I have two, if I may. So first, I was wondering, what is -- if you can provide any guidance on what is your expected SG&A and R&D for the remainder of the year, considering that we might be talking about scaling up or down some R&D or SG&A activities. And the second question is about the ongoing Phase II trial in the light of COVID-19. I understand it's probably premature to talk about that, but could we -- could you detail what measures you would foresee the need to be put in place when looking at the trial data? And in the long term, should we expect any changes to the trial design or this (inaudible) analysis?
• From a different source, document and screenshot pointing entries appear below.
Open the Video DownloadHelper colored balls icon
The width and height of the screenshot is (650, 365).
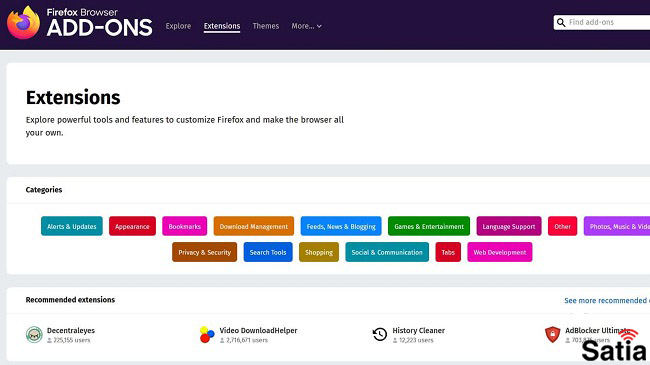coord(207,334)
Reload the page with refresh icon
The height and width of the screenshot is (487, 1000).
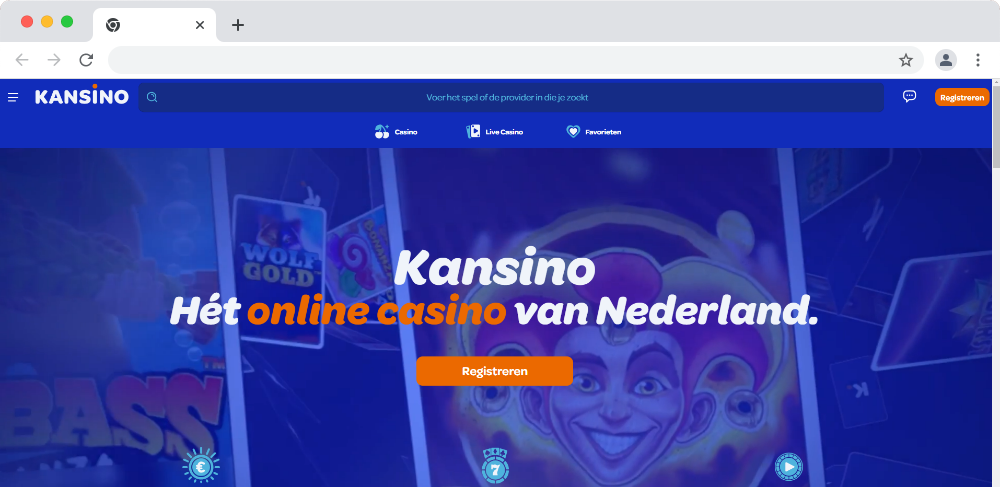(86, 61)
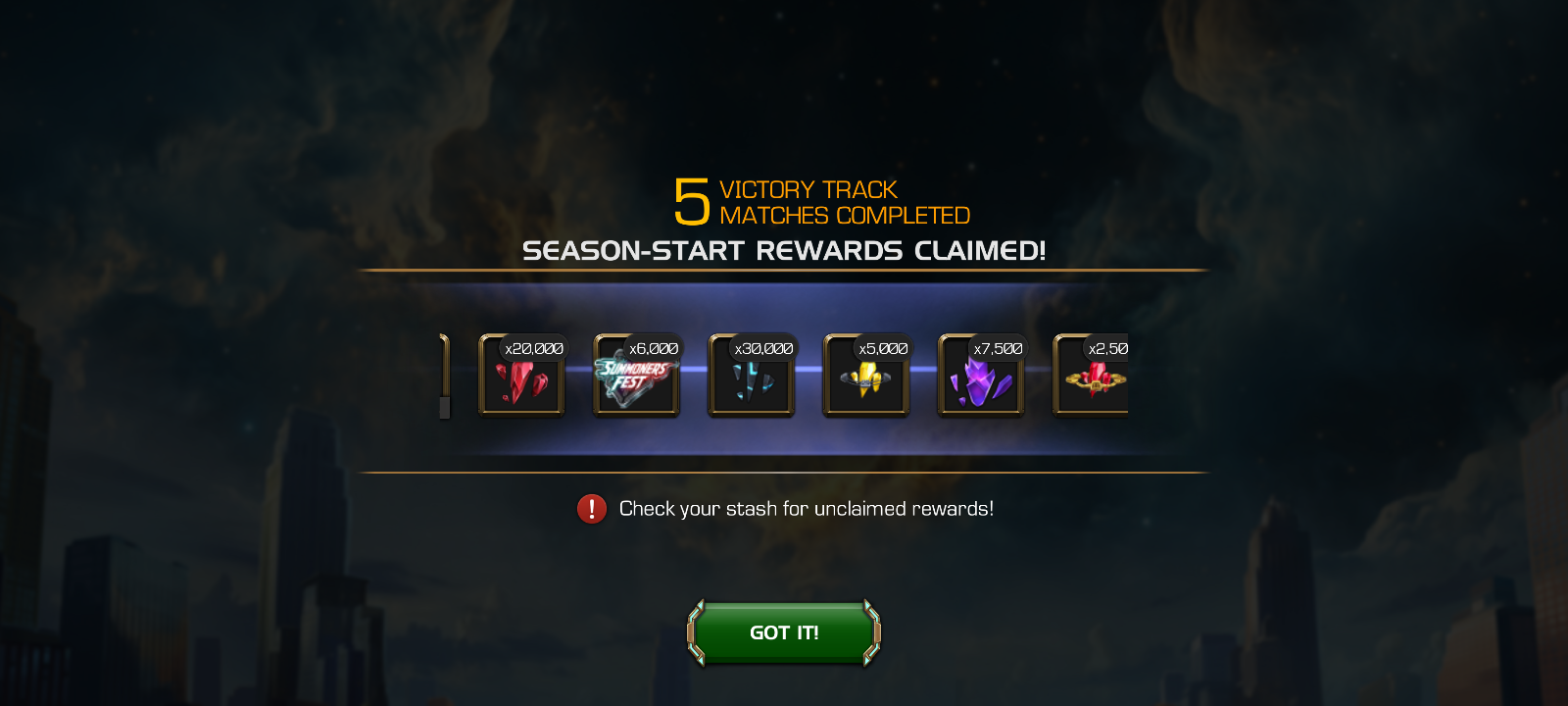
Task: Select the red shards x20,000 reward
Action: 521,376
You're breaking up a little bit, but I think I got the gist of this. So in terms of the second part, I can take that, and Fredrik will take the first one. But I guess, just in terms of the trial design or anything, we do not expect to see any changes in terms of the trial design of NefIgArd. And I think it's communicated in terms of -- so far, we've seen very limited impact on the trial to date. And in terms of the time lines that we've communicated therefore kind of remain in place as of today. And we would not kind of assume that we, therefore, would have any -- see any kind of design impacts, et cetera, on the trial.

Yes. And for the first question, and if we could give some guidance on the R&D spending. And the answer is, sorry, no, we're not able to give you that at this point in time.

(Operator Instructions) And there seem to be no further questions. I will hand you back to the speakers for any final comments.

Thank you very much. Thanks a lot for joining us for this Q1 report. Stay safe, everybody, and let's catch up after the next quarter. Thank you very much.